● **YOUR ASSIGNMENT**
What lines in the records below mention "agent"? List them all.
------------------------
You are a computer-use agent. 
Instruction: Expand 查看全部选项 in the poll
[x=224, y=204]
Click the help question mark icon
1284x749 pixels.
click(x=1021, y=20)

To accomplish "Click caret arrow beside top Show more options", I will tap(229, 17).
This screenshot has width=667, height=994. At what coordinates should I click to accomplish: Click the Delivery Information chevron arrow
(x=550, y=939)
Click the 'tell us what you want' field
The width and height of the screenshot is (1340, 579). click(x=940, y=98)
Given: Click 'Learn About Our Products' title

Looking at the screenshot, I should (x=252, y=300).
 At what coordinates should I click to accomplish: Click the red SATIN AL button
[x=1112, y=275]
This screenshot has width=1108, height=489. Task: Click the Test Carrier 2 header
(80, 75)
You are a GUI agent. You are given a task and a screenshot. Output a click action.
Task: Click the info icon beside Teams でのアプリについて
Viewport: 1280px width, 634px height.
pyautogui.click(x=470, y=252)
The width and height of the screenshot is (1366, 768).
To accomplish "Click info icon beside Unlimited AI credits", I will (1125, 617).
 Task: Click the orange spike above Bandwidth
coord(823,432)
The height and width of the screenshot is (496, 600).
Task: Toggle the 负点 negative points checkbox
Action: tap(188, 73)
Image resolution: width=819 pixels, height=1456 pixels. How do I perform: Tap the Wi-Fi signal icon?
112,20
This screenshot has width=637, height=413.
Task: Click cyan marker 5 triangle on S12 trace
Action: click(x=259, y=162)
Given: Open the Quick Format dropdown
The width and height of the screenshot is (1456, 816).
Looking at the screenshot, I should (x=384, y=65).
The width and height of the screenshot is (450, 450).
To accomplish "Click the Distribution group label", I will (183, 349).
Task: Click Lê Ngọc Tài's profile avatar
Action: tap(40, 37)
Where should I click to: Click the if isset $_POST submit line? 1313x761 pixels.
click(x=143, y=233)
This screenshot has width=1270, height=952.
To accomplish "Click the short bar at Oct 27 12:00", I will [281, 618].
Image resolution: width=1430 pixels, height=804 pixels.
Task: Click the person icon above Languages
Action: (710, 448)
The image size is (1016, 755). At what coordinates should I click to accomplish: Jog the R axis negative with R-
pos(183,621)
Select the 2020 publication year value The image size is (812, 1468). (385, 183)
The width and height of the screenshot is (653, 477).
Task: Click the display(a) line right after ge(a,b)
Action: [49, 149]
------------------------
● **RESULT BELOW**
You are a computer-use agent. 
You are a GUI agent. You are given a task and a screenshot. Output a click action.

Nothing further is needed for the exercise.